Specific to cache_upload:

  • Storage binning to try workaround scalability issues of -sfile
  • Request mangling for X-MediaWiki-Original
  • Disable streaming if Content-Length is missing
  • Pass small objects
  • Pass objects >= ~1GB
  • Pass 200 responses with CL:0 (T144257)

Specific to cache_misc:

  • Pass objects >= ~1GB
  • Disable streaming if Content-Length is missing
  • Cache requests with google analytics cookies and our own global WMF-Last-Access, WMF-Last-Access-Global GeoIP, and CP cookies

History

An overview of notable events and changes to our caching infrastructure.

2022

In April 2022, we replaced ATS with HAProxy for TLS termination and HTTP2 (T290005). This changed the stack to: HAProxy for TLS termination, Varnish frontend, and ATS backend.

2020

In June 2022, the Purged service was introduced. MediaWiki no longer uses multicast HTCP purging, but instead produces Kafka events for purging URLs, which local Purged instances on Varnish and ATS servers consume and apply by producing local PURGE requests.

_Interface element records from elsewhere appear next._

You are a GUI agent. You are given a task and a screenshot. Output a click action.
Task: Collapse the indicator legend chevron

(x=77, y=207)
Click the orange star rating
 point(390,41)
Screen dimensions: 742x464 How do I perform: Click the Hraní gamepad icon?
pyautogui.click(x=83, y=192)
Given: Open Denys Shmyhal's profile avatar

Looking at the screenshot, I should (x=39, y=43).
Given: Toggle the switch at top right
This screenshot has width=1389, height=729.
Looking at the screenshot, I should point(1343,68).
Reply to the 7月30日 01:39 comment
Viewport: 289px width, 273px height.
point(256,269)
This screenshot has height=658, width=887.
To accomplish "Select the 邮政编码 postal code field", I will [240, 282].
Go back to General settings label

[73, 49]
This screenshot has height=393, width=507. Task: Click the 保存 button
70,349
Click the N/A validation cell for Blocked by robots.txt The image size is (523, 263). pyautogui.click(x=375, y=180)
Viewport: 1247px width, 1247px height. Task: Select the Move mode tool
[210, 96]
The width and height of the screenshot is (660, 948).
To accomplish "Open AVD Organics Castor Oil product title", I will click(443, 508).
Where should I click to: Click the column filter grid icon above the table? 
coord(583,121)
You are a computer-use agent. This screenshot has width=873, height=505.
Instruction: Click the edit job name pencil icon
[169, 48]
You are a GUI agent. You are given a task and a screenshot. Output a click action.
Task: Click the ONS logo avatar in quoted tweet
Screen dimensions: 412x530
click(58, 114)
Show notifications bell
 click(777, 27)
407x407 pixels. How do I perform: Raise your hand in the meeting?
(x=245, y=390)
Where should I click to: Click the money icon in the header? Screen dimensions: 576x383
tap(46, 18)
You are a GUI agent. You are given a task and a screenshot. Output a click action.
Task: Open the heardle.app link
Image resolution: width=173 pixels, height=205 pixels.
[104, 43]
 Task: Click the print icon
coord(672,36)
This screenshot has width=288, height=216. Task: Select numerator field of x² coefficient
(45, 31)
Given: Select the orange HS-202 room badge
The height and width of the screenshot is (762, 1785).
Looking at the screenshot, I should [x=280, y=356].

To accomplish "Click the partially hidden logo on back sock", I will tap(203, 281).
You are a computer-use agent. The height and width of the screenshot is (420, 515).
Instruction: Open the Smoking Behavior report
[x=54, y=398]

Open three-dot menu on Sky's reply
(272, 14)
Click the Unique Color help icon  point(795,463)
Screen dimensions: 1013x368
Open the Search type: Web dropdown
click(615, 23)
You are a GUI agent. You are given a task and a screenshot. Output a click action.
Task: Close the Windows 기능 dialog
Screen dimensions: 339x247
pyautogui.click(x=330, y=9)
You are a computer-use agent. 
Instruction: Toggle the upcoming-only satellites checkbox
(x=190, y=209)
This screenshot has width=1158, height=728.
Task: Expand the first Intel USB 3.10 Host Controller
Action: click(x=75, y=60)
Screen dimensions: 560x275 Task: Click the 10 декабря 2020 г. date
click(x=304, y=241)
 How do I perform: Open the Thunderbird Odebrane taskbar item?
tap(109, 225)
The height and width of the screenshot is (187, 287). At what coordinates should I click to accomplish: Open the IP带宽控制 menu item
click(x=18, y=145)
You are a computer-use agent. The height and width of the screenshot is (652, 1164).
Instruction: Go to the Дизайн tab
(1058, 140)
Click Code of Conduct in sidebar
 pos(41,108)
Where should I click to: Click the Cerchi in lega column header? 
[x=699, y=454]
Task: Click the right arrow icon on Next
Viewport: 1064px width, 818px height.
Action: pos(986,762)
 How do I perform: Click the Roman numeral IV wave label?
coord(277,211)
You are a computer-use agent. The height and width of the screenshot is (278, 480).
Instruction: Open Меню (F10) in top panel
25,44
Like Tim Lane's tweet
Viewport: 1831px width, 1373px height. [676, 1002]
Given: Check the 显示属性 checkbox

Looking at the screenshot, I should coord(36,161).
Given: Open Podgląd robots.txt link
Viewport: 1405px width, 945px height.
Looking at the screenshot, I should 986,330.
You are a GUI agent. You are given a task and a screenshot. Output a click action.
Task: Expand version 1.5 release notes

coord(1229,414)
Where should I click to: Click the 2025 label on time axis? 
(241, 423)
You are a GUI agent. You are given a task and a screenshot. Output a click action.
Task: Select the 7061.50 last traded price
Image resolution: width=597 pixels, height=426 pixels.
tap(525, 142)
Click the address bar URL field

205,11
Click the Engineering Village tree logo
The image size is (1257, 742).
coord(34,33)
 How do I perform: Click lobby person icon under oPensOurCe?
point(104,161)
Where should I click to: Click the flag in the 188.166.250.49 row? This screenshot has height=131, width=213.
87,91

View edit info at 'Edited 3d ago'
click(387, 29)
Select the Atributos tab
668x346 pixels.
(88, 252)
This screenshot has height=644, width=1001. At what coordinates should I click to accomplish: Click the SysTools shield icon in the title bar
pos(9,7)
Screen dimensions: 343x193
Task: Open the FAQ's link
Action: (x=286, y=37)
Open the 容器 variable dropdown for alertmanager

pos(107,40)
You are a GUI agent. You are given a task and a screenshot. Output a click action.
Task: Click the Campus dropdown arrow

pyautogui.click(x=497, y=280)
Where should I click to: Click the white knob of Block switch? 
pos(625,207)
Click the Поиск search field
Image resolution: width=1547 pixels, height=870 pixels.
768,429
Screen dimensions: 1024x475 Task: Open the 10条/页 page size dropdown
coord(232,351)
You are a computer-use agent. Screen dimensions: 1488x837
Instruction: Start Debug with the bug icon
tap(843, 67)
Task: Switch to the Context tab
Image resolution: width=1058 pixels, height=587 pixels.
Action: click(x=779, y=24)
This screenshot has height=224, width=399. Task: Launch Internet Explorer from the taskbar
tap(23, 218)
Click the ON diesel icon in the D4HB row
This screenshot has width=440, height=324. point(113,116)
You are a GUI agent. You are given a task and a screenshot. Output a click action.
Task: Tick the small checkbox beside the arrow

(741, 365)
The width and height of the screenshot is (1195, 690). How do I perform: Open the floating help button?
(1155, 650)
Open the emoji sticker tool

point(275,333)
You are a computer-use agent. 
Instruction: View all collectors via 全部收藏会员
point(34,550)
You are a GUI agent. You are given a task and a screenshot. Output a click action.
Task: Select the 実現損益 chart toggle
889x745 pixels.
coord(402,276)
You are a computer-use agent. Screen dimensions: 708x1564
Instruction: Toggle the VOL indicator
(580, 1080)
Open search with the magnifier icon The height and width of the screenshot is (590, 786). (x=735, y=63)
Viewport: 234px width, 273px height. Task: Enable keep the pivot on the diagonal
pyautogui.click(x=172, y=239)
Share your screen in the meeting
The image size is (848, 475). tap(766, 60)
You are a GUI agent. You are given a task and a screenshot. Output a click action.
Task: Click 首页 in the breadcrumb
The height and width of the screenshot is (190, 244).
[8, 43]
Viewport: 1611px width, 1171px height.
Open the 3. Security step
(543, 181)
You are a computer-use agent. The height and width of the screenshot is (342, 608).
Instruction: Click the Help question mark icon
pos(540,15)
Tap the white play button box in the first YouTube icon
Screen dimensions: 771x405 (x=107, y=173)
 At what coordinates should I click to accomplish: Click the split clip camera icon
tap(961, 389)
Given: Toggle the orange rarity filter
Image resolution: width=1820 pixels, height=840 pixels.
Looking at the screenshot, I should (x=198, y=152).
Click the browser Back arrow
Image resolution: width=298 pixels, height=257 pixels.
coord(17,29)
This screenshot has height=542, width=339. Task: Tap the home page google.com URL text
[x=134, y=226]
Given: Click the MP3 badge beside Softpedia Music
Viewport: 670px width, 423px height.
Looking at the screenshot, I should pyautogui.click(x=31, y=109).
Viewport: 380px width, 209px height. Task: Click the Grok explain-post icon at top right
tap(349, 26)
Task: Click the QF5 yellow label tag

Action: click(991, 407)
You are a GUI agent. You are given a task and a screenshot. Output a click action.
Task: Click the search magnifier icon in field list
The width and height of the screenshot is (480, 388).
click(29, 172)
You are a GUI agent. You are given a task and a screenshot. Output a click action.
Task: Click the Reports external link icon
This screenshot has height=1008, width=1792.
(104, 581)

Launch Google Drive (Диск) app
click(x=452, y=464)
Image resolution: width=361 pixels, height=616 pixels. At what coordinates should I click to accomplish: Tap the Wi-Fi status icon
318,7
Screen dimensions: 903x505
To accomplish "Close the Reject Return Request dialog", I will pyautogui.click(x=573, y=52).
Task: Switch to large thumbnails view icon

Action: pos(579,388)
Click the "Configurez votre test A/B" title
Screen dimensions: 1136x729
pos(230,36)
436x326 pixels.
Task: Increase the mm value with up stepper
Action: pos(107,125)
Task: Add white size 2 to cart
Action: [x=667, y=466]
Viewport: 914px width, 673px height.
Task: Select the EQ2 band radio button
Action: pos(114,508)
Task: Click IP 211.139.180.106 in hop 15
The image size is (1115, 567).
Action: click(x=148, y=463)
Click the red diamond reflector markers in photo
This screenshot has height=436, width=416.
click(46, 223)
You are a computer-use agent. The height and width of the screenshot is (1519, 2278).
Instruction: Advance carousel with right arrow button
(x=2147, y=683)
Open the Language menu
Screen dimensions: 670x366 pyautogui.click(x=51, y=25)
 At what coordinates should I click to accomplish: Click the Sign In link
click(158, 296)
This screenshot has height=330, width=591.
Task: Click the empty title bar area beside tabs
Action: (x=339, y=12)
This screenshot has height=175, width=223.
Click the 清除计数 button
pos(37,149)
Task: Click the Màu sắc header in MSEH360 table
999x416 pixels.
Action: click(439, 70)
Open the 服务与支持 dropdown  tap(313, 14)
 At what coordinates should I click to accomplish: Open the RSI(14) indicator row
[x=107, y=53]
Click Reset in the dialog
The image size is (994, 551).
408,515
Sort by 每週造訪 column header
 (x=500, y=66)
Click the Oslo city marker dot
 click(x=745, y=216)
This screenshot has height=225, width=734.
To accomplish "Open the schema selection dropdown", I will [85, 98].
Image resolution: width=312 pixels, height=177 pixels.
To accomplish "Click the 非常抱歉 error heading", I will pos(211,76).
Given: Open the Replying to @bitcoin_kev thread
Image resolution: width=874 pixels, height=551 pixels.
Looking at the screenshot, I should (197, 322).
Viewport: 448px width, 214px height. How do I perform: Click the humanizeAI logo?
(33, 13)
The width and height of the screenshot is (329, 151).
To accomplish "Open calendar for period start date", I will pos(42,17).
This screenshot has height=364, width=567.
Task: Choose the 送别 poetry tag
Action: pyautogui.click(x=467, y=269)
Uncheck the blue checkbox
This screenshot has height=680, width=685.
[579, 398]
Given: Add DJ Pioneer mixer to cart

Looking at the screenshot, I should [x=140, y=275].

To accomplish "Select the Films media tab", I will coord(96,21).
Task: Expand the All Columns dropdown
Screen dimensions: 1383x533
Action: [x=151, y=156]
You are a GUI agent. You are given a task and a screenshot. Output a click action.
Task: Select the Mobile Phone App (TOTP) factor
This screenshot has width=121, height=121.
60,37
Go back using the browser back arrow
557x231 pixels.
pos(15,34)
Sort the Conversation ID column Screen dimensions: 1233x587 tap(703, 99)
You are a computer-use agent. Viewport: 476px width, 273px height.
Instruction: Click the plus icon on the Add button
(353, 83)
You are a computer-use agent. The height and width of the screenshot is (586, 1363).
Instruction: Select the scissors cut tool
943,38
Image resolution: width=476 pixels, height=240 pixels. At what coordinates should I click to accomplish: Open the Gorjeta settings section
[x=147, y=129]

In April 2020, a year after switching from Varnish to ATS as cache backend, the TTL was re-enabled and lowered from the 7 days set in 2016, down to 24 hours (T249627). With Varnish frontend also at 1 day and a grace-keep of 7 days, this means frontend objects may outlive backend ones.

2019

In 2019, we adopted the "ATS sandwhich" featuring Apache Traffic Server (ATS) as both TLS terminator and as backend cache, thus discontinuing Nginx- ("nginx minus") and Varnish backend. This changed the stack to: ATS for TLS termination (ats-tls), Varnish frontend (varnish-fe), and ATS backend (ats-be). It was explored to evolve the ATS-TLS layer to subsume the responsibilities of Varnish-frontend one day.

Prior to 2019, the stack for many years involved Nginx- for TLS termination and HTTP2, Varnish as frontend, and a second Varnish layer as cache backend. As such, in older documention "Varnish" might sometimes also refer to the cache backend.

2016

In 2016, we decreased the max object ttl in Varnish from the long-standing 31 days down to 1 day for Varnish frontends, and 14 days for Varnish backends and MediaWiki (T124954). The parser cache remains at 31 days.

In 2016, we deployed HTTP/2 support to the Wikimedia CDN, sing the time comprised of Nginx- and Varnish (T96848).

2013

Prevent white-washing of expired page-view HTML. Various static aspects of a page are not tracked or versions, as such, when the max-age expires, a If-Not-Modified must not return true after expiry even if the database entry of the wiki page was unchanged (T46570).